El Comercio

El Plan de Costas permite que 295 casas y hórreos sean alojamientos turísticos

  • Villaviciosa, Cudillero, Llanes y Valdés muestran el mayor volumen de inmuebles considerados «incompatibles con la conservación» del litoral

Erradicar de la costa las construcciones que atenten contra el paisaje, preservar las más tradicionales e idear nuevas sendas y parques que aumenten el atractivo del litoral asturiano. Bajo estos principios el Principado emprendió la redacción del Plan Especial del Suelo no Urbanizable de Costas (PESC). El documento dicta unas nuevas normas de juego para los 200 kilómetros cuadrados más próximos al mar, una franja que supone el 1,85% del territorio asturiano.

El trabajo se ha ido cociendo en secreto durante los últimos años. Los técnicos contratados por la Consejería de Medio Ambiente y Ordenación fueron fotografiando y analizado la situación de 3.526 edificaciones situadas dentro de éste ámbito. En función de la sintonía con el paisaje de cada caseta, hórreo, panera y vivienda le iban otorgando categorías que van a determinar si a medio plazo deben ser demolidas, reformadas o merece la pena su conservación íntegra.

El ejercicio abre la puerta de par en par a una reforma urbanística con repercusiones para el sector hotelero asturiano. Desde la aprobación en 2005 del Plan de Ordenación del Litoral (POLA), se impuso como principio general que los primeros 500 metros de costa eran suelo no urbanizable. Además de limitar así las posibilidades de construir en la zona, el mandato incluyó que las edificiaciones que quedaban dentro de esa franja no podían cambiar su uso. Es decir, ninguna vivienda privada podía reconvertirse en guardería o casa rural, quedando por tanto fuertemente limitada la oferta de plazas de alojamiento turístico a lo que ya había entonces.

El borrador del PESC levanta esa mano. Todas las edificaciones que obtienen la categoría de «integradas» y «protegidas» podrán cambiar su uso actual para funcionar como alojamiento turístico, taller artesanal, residencia de la tercer edad o guardería infantil. En algunos casos la reconversión obliga a realizar reformas en la construcción para poder abrir el nuevo negocio.

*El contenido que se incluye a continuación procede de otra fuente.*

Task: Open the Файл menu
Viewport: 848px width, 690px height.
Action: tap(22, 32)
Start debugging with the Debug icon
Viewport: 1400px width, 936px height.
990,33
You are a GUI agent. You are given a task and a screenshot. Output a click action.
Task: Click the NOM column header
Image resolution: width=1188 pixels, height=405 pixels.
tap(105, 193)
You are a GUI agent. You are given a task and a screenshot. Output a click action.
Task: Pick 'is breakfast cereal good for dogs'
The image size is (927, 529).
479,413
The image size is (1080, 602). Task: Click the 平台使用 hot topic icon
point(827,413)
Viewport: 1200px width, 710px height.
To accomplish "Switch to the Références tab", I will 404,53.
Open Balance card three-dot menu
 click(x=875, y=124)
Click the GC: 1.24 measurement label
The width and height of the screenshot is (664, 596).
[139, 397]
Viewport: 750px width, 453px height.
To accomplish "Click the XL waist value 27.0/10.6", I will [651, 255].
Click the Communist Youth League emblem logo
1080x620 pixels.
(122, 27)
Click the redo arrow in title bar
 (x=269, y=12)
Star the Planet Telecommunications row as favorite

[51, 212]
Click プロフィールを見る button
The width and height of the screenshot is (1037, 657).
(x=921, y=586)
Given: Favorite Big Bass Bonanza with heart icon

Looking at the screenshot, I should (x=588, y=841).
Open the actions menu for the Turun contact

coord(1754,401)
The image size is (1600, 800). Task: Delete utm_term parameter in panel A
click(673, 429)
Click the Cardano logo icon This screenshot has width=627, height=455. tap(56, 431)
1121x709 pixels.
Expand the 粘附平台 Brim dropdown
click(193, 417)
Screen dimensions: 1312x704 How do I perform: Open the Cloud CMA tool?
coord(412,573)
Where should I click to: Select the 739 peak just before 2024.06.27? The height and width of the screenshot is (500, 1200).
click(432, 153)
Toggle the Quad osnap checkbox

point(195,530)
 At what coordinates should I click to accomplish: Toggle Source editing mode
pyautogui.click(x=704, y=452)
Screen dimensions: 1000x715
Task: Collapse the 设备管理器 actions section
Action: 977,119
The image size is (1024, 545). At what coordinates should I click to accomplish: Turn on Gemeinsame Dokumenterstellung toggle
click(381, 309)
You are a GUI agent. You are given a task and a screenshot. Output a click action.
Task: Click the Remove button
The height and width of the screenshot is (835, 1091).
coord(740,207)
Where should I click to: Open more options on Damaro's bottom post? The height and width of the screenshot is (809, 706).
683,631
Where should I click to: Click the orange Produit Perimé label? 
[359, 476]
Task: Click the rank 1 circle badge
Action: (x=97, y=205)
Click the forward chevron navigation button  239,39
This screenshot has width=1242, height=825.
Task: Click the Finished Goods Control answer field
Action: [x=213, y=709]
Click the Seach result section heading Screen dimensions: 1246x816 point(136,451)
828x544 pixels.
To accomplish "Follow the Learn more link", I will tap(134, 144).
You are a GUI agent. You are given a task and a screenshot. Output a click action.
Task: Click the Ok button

Una revisión a los documentos del PESC ahora abiertos a consulta pública concluye que son 295 las casonas, edificaciones, paneras, hórreos, quintanas, tendejones y viviendas que han obtenido la clasificación de «integradas» y «protegidas» que les facultan al cambio de uso descrito. Los concejos que más negocios turísticos o dotacionales podrían ganar por esta vía son Villaviciosa (67), Castropol (38), Gozón (25) y Colunga (21).

La normativa propuesta por el equipo redactor, que ha estado liderado por Ramón Fernández-Rañada, limita a 540 metros cuadrados la superficie edificada susceptible de funcionar como casa rural. También se permite que estas viviendas, paneras y quintanas puedan abrir como bar, cafetería o restaurante, siempre que no acojan actuaciones musicales.

Los 295 inmuebles referidos también pueden reconvertirse en talleres artesanales, con lugar destinado a la venta, siempre que éste no exceda de los 100 metros cuadrados. Las guarderías y residencias de la tercera edad que quieran aprovechar estos espacios tienen limitados sus proyectos a las parcelas con más de 1.000 metros cuadrados.

Infracciones urbanísticas

El cambio de uso es la medida más aperturista de un plan, el PESC, que reserva su lado punitivo para las construcciones juzgadas como desentonantes con el paisaje. La lista negra incluye a 73 casetas, contenedores, ruinas y viviendas en las que los especialistas detectan la existencia de una «infracción urbanística». Gijón y Villaviciosa lideran esta clasificación, si bien en la primera la mayor parte de los casos responden a casas móviles situadas en parcelas y chamizos.

Los urbanistas han previsto una categoría más amplia para anotar las construcciones cuya existencia resulta «incompatible con la conservación de los valores del área en el que se enclavan». Este grupo está compuesto por 692 casos, localizándose las mayores concentraciones en Villaviciosa (146), Llanes (92), Valdés y Cudillero (56).